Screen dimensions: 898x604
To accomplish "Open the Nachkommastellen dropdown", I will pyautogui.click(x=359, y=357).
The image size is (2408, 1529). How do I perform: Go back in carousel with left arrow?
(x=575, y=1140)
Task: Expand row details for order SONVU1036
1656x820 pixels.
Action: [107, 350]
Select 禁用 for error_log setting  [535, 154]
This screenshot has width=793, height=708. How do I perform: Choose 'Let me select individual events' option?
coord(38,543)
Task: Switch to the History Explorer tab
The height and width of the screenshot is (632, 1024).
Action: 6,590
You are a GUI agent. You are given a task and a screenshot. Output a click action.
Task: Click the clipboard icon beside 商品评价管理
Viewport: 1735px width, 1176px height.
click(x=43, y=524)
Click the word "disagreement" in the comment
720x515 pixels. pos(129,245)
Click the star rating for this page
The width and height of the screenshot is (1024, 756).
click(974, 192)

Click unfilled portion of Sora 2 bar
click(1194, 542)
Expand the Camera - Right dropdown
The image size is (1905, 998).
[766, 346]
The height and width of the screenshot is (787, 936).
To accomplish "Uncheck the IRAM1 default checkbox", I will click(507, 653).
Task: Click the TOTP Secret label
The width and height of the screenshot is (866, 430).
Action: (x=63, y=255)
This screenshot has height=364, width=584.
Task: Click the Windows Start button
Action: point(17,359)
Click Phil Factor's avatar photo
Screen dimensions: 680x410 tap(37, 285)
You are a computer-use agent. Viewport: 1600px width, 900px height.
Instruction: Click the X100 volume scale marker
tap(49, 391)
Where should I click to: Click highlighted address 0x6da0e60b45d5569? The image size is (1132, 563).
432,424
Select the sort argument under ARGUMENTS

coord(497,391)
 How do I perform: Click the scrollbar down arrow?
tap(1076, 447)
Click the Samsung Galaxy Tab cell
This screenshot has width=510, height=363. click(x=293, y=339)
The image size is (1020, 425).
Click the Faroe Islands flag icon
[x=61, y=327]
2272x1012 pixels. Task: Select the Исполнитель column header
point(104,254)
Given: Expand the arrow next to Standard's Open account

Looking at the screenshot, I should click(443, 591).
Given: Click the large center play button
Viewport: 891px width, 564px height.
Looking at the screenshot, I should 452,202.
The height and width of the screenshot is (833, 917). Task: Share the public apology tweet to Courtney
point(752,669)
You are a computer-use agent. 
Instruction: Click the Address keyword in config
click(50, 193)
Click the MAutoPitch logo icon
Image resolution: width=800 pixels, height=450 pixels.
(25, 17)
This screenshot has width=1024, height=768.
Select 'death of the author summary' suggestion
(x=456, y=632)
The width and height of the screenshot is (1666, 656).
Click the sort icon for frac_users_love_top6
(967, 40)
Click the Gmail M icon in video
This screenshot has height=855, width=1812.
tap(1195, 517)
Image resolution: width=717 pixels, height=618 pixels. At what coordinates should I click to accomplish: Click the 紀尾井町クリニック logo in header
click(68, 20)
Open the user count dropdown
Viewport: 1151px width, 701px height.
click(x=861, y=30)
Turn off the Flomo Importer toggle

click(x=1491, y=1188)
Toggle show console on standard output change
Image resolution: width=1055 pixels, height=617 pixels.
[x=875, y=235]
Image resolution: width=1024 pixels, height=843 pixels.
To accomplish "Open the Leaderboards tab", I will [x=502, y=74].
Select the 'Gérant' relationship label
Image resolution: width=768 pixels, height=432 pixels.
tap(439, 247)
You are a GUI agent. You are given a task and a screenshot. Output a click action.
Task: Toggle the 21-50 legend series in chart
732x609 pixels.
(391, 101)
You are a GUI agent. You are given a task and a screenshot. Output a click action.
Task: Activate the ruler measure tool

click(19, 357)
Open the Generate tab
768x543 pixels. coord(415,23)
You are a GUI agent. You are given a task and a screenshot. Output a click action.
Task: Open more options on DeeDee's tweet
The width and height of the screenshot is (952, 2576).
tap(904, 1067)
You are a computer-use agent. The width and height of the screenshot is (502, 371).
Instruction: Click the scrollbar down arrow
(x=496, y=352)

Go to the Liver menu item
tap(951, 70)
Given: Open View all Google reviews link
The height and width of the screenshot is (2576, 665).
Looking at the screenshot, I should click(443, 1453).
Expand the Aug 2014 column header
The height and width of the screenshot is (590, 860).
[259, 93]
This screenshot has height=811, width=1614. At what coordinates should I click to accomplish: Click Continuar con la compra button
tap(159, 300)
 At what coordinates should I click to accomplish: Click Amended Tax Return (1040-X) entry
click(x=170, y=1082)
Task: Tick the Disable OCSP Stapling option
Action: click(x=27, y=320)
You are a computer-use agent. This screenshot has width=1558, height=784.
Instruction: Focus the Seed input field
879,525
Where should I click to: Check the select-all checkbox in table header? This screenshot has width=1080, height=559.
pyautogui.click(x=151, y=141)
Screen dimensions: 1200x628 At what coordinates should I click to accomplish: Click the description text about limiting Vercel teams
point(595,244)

================

**Work instructions:** Exact reproduction of the whole material is the required answer.

**Response to this task:**
Screen dimensions: 898x604
To accomplish "Open the Nachkommastellen dropdown", I will pyautogui.click(x=359, y=357).
The image size is (2408, 1529). How do I perform: Go back in carousel with left arrow?
(x=575, y=1140)
Task: Expand row details for order SONVU1036
1656x820 pixels.
Action: [107, 350]
Select 禁用 for error_log setting  [535, 154]
This screenshot has width=793, height=708. How do I perform: Choose 'Let me select individual events' option?
coord(38,543)
Task: Switch to the History Explorer tab
The height and width of the screenshot is (632, 1024).
Action: 6,590
You are a GUI agent. You are given a task and a screenshot. Output a click action.
Task: Click the clipboard icon beside 商品评价管理
Viewport: 1735px width, 1176px height.
click(x=43, y=524)
Click the word "disagreement" in the comment
720x515 pixels. pos(129,245)
Click the star rating for this page
The width and height of the screenshot is (1024, 756).
click(974, 192)

Click unfilled portion of Sora 2 bar
click(1194, 542)
Expand the Camera - Right dropdown
The image size is (1905, 998).
[766, 346]
The height and width of the screenshot is (787, 936).
To accomplish "Uncheck the IRAM1 default checkbox", I will click(507, 653).
Task: Click the TOTP Secret label
The width and height of the screenshot is (866, 430).
Action: (x=63, y=255)
This screenshot has height=364, width=584.
Task: Click the Windows Start button
Action: point(17,359)
Click Phil Factor's avatar photo
Screen dimensions: 680x410 tap(37, 285)
You are a computer-use agent. Viewport: 1600px width, 900px height.
Instruction: Click the X100 volume scale marker
tap(49, 391)
Where should I click to: Click highlighted address 0x6da0e60b45d5569? The image size is (1132, 563).
432,424
Select the sort argument under ARGUMENTS

coord(497,391)
 How do I perform: Click the scrollbar down arrow?
tap(1076, 447)
Click the Samsung Galaxy Tab cell
This screenshot has width=510, height=363. click(x=293, y=339)
The image size is (1020, 425).
Click the Faroe Islands flag icon
[x=61, y=327]
2272x1012 pixels. Task: Select the Исполнитель column header
point(104,254)
Given: Expand the arrow next to Standard's Open account

Looking at the screenshot, I should click(443, 591).
Given: Click the large center play button
Viewport: 891px width, 564px height.
Looking at the screenshot, I should 452,202.
The height and width of the screenshot is (833, 917). Task: Share the public apology tweet to Courtney
point(752,669)
You are a computer-use agent. 
Instruction: Click the Address keyword in config
click(50, 193)
Click the MAutoPitch logo icon
Image resolution: width=800 pixels, height=450 pixels.
(25, 17)
This screenshot has width=1024, height=768.
Select 'death of the author summary' suggestion
(x=456, y=632)
The width and height of the screenshot is (1666, 656).
Click the sort icon for frac_users_love_top6
(967, 40)
Click the Gmail M icon in video
This screenshot has height=855, width=1812.
tap(1195, 517)
Image resolution: width=717 pixels, height=618 pixels. At what coordinates should I click to accomplish: Click the 紀尾井町クリニック logo in header
click(68, 20)
Open the user count dropdown
Viewport: 1151px width, 701px height.
click(x=861, y=30)
Turn off the Flomo Importer toggle

click(x=1491, y=1188)
Toggle show console on standard output change
Image resolution: width=1055 pixels, height=617 pixels.
[x=875, y=235]
Image resolution: width=1024 pixels, height=843 pixels.
To accomplish "Open the Leaderboards tab", I will [x=502, y=74].
Select the 'Gérant' relationship label
Image resolution: width=768 pixels, height=432 pixels.
tap(439, 247)
You are a GUI agent. You are given a task and a screenshot. Output a click action.
Task: Toggle the 21-50 legend series in chart
732x609 pixels.
(391, 101)
You are a GUI agent. You are given a task and a screenshot. Output a click action.
Task: Activate the ruler measure tool

click(19, 357)
Open the Generate tab
768x543 pixels. coord(415,23)
You are a GUI agent. You are given a task and a screenshot. Output a click action.
Task: Open more options on DeeDee's tweet
The width and height of the screenshot is (952, 2576).
tap(904, 1067)
You are a computer-use agent. The width and height of the screenshot is (502, 371).
Instruction: Click the scrollbar down arrow
(x=496, y=352)

Go to the Liver menu item
tap(951, 70)
Given: Open View all Google reviews link
The height and width of the screenshot is (2576, 665).
Looking at the screenshot, I should click(443, 1453).
Expand the Aug 2014 column header
The height and width of the screenshot is (590, 860).
[259, 93]
This screenshot has height=811, width=1614. At what coordinates should I click to accomplish: Click Continuar con la compra button
tap(159, 300)
 At what coordinates should I click to accomplish: Click Amended Tax Return (1040-X) entry
click(x=170, y=1082)
Task: Tick the Disable OCSP Stapling option
Action: click(x=27, y=320)
You are a computer-use agent. This screenshot has width=1558, height=784.
Instruction: Focus the Seed input field
879,525
Where should I click to: Check the select-all checkbox in table header? This screenshot has width=1080, height=559.
pyautogui.click(x=151, y=141)
Screen dimensions: 1200x628 At what coordinates should I click to accomplish: Click the description text about limiting Vercel teams
point(595,244)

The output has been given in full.